WT and Mfn2 KO MEFs were co‐transfected with plasmids encoding:
  • A
    mt‐RFP and ER‐GFP and ER‐targeted Mfn2 (ER‐Mfn2) or a control plasmid (CT). Mitochondria‐ER colocalization was analyzed using Mander’s coefficient (n = 15 cells analyzed in three independent experiments). Data are presented as mean ± SEM.
  • B
    GFP and ERMITO‐RLuc and ER‐Mfn2 or control plasmid. After 24 h, the transfected cells were sorted and plated for another 24 h, after which RLuc was analyzed (n = 4 independent experiments). Data are presented as mean ± SEM.
  • C–F
    mt‐RFP and ER‐Mfn2 or control (CT) plasmid. After 48 h, the cells were fixed. (C) Representative images. Scale bar = 5 µm. (D) Mitochondrial morphology was analyzed (n = 113–422 cells analyzed in three independent experiments) and (E) aspect ratio and (F) circularity calculated (n = 360 mitochondria analyzed in three independent experiments). Data are presented as mean ± SEM.
  • G
    GFP and ER‐Mfn2 or control (CT) plasmid. Mitochondrial Ca2+ was determined. Mitochondria were uncoupled with CCCP (10 µM) as indicated (n = 30 cells from three independent experiments). Data are presented as mean ± SEM.
  • H
    LAR‐GECO1 and ER‐Mfn2 or control (CT) plasmid. ER Ca2+ levels were determined. ER Ca2+ release was induced with caffeine (20 mM) as indicated (n = 35 cells from four independent experiments). Data are presented as mean ± SEM.
  • I
    GFP and ER‐Mfn2 or control (CT) plasmid. The effect of caffeine‐induced (20 mM) ER Ca2+ release on mitochondrial Ca2+ was measured (n = 30 cells from three independent experiments). Data are presented as mean ± SEM.
  • J–N
    GFP and ER‐Mfn2 or control (CT) plasmid. (J) MMP was determined. The values were normalized to surrounding untransfected cells. (n = 90 cells analyzed in three independent experiments). (K) After 24 h, the transfected cells were sorted and plated for another 24 h, after which cells were treated with 2‐DG (10 mM) for 6 h, and ATP levels were measured (n = 3 independent experiments). (L) Oxygen consumption was measured, and (M) RCR and (N) SRC were calculated (n = 4 independent experiments). Data are presented as mean ± SEM.

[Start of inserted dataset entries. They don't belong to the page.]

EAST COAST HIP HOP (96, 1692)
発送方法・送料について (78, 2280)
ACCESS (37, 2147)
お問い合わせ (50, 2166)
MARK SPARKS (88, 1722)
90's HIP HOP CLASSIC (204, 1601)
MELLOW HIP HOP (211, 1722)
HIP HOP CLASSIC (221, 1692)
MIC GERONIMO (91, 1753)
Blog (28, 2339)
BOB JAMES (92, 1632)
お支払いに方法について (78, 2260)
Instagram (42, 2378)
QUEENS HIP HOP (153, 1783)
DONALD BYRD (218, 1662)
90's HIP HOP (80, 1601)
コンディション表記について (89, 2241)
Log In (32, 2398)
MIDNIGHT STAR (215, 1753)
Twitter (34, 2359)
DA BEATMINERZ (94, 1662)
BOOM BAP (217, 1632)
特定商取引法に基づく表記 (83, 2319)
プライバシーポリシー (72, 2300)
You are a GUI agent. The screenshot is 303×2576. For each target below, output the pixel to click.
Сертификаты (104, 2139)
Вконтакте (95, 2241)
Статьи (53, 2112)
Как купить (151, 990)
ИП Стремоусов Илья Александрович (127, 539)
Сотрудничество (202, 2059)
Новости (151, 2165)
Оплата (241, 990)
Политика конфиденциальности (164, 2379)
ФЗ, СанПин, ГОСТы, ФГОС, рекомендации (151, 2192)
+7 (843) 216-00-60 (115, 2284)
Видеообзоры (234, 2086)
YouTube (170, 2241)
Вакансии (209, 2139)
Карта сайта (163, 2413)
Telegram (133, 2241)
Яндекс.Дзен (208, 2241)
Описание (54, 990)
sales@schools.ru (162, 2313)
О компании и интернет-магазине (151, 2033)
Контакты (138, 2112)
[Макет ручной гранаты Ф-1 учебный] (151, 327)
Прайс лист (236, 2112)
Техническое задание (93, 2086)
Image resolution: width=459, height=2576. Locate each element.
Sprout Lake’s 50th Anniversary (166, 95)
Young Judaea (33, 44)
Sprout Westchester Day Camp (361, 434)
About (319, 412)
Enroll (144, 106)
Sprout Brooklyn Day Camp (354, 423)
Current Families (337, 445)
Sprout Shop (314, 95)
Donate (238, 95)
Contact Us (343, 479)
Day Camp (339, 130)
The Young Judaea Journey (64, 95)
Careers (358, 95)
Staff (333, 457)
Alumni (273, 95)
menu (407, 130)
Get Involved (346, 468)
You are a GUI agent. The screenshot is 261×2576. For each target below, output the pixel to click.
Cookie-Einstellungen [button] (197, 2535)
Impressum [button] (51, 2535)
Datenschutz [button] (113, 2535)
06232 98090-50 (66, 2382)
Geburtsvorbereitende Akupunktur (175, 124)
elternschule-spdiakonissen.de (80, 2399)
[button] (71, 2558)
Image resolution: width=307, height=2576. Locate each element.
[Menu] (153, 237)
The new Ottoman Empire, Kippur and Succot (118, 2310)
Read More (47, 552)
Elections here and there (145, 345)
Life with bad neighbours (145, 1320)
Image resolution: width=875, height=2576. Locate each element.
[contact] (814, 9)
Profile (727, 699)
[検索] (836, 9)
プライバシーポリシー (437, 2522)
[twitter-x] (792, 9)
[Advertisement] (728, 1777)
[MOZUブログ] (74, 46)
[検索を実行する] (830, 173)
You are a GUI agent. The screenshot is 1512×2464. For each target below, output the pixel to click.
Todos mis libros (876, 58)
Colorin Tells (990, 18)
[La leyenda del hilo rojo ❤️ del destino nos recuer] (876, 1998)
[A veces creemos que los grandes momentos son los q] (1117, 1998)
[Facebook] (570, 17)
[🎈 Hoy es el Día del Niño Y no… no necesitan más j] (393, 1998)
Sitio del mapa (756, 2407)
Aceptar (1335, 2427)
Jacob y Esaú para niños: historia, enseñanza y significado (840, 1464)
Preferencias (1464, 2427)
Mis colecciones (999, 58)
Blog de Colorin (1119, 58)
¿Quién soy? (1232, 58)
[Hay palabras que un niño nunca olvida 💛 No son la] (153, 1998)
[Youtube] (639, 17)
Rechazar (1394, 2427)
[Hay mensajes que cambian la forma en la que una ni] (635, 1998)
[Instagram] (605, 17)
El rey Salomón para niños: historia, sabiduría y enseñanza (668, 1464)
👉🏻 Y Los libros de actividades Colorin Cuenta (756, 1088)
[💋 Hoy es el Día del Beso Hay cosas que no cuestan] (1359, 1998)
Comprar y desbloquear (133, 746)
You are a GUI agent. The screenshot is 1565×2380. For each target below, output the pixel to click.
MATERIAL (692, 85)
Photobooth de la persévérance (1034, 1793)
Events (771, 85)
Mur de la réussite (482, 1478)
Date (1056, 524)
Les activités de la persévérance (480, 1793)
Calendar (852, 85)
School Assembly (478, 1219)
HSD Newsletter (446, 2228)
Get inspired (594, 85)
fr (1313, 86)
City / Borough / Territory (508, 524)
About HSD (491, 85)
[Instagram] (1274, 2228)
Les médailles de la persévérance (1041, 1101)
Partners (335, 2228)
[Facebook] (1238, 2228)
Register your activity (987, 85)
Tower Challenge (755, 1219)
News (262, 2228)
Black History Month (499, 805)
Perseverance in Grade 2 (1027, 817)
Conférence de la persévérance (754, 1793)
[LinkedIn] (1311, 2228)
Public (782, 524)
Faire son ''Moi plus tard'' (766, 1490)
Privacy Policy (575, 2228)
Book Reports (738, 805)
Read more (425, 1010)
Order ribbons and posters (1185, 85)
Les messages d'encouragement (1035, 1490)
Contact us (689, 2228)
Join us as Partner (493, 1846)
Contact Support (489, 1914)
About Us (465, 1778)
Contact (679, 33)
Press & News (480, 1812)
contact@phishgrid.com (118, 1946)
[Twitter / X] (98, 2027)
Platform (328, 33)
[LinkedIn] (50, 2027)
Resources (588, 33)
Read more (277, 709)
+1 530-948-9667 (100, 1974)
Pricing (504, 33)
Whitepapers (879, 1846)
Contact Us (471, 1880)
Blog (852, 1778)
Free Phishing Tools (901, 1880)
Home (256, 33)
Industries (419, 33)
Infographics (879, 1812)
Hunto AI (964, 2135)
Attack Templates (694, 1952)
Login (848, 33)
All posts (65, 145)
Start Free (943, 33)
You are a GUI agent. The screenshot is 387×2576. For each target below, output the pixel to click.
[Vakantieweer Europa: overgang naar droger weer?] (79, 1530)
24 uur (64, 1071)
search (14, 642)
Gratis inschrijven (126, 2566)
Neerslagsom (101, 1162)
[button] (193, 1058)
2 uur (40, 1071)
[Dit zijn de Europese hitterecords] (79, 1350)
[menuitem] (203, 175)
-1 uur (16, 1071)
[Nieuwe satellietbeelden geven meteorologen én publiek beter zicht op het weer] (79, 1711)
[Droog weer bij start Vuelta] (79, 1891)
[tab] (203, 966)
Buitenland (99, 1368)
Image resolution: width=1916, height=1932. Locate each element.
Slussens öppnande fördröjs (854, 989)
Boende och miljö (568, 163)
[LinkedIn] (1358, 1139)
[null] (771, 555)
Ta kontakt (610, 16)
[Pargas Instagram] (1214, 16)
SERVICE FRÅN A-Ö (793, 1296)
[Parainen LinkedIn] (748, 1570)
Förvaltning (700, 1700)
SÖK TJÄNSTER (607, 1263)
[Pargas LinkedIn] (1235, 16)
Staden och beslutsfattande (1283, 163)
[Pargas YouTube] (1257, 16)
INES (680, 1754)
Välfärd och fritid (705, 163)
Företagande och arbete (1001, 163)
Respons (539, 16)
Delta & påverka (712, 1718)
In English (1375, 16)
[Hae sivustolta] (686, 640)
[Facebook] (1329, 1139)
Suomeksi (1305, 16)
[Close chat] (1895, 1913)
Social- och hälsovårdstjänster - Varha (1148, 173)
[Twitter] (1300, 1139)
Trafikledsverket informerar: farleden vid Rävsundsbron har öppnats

Data information: *P < 0.05, one‐way ANOVA followed by Tukey’s post hoc test. Note that experiments in Fig 4A and Appendix Fig S4E, Fig 4D and Appendix Fig S4B, Figs 4K and 3I, 4L and 3J, 4M and 3K, 4N and 3L, 4G and Appendix Fig S4G, Fig 4H and Appendix Fig S4H, and Fig 4J and Appendix Fig S4J were performed at the same time, so the values of WT and Mfn2 KO transfected with control plasmid are the same but the figures have been split in two for the sake of linearity.